I'm new to coding and this my first project. So far I've pieced together what I have through Googling, Tutorials and Stack.
I'm trying to add data from a pandas df of scraped RSS feeds to a remote sql database, then host the script on heroku or AWS and have the script running every hour.
Someone on here recommend that I use APScheduler as in this post.
I'm struggling though as there aren't any 'dummies' tutorials around APScheduler. This is what I've created so far.
I guess my question is does my script need to be in a function for APScheduler to trigger it or can it work another way.
from apscheduler.schedulers.blocking import BlockingScheduler
sched = BlockingScheduler()
@sched.scheduled_job('interval', minutes=1)
sched.configure()
sched.start()
import pandas as pd
from pandas.io import sql
import feedparser
import time
rawrss = ['http://newsrss.bbc.co.uk/rss/newsonline_uk_edition/front_page/rss.xml',
'https://www.yahoo.com/news/rss/',
'http://www.huffingtonpost.co.uk/feeds/index.xml',
'http://feeds.feedburner.com/TechCrunch/',
'https://www.uktech.news/feed'
]
time = time.strftime('%a %H:%M:%S')
summary = 'text'
posts = []
for url in rawrss:
feed = feedparser.parse(url)
for post in feed.entries:
posts.append((time, post.title, post.link, summary))

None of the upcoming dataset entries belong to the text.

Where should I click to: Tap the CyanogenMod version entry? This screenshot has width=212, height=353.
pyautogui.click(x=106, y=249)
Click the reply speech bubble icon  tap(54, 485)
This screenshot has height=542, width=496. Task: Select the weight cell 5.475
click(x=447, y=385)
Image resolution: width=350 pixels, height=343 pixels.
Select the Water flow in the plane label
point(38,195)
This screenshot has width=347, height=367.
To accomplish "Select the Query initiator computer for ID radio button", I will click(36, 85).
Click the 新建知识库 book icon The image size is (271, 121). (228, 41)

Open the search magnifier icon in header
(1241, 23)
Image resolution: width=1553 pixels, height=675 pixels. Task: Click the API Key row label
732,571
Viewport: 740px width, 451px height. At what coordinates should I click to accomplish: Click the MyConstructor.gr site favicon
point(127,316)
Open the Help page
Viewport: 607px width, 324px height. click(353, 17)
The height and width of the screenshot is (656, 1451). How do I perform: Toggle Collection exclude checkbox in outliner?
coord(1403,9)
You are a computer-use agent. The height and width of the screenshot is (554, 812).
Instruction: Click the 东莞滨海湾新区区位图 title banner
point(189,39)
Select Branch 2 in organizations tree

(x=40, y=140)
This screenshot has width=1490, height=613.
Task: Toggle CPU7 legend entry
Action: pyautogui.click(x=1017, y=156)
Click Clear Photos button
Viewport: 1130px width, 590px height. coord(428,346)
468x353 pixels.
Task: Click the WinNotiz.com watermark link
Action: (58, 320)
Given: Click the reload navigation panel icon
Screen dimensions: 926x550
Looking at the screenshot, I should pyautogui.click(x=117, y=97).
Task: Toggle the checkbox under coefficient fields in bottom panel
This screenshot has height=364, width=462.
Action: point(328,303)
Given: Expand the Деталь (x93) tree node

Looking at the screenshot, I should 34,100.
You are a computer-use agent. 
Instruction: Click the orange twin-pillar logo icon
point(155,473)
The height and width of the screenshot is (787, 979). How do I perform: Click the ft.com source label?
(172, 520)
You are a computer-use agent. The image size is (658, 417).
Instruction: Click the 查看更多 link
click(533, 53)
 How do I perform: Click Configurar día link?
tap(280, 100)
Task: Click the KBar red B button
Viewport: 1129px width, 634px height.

df = pd.DataFrame(posts, columns=['article_time','article_title','article_url', 'article_summary']) # pass data to init
df.set_index(['article_time'], inplace=True)
import pymysql
from sqlalchemy import create_engine
engine = create_engine('mysql+pymysql://<username>:<host>:3306/<database_name>?charset=utf8', encoding = 'utf-8')
engine.execute("INSERT INTO rsstracker VALUES('%s', '%s', '%s','%s')" % (time, post.title, post.link, summary))
df.to_sql(con=engine, name='rsstracker', if_exists='append') #, flavor='mysql'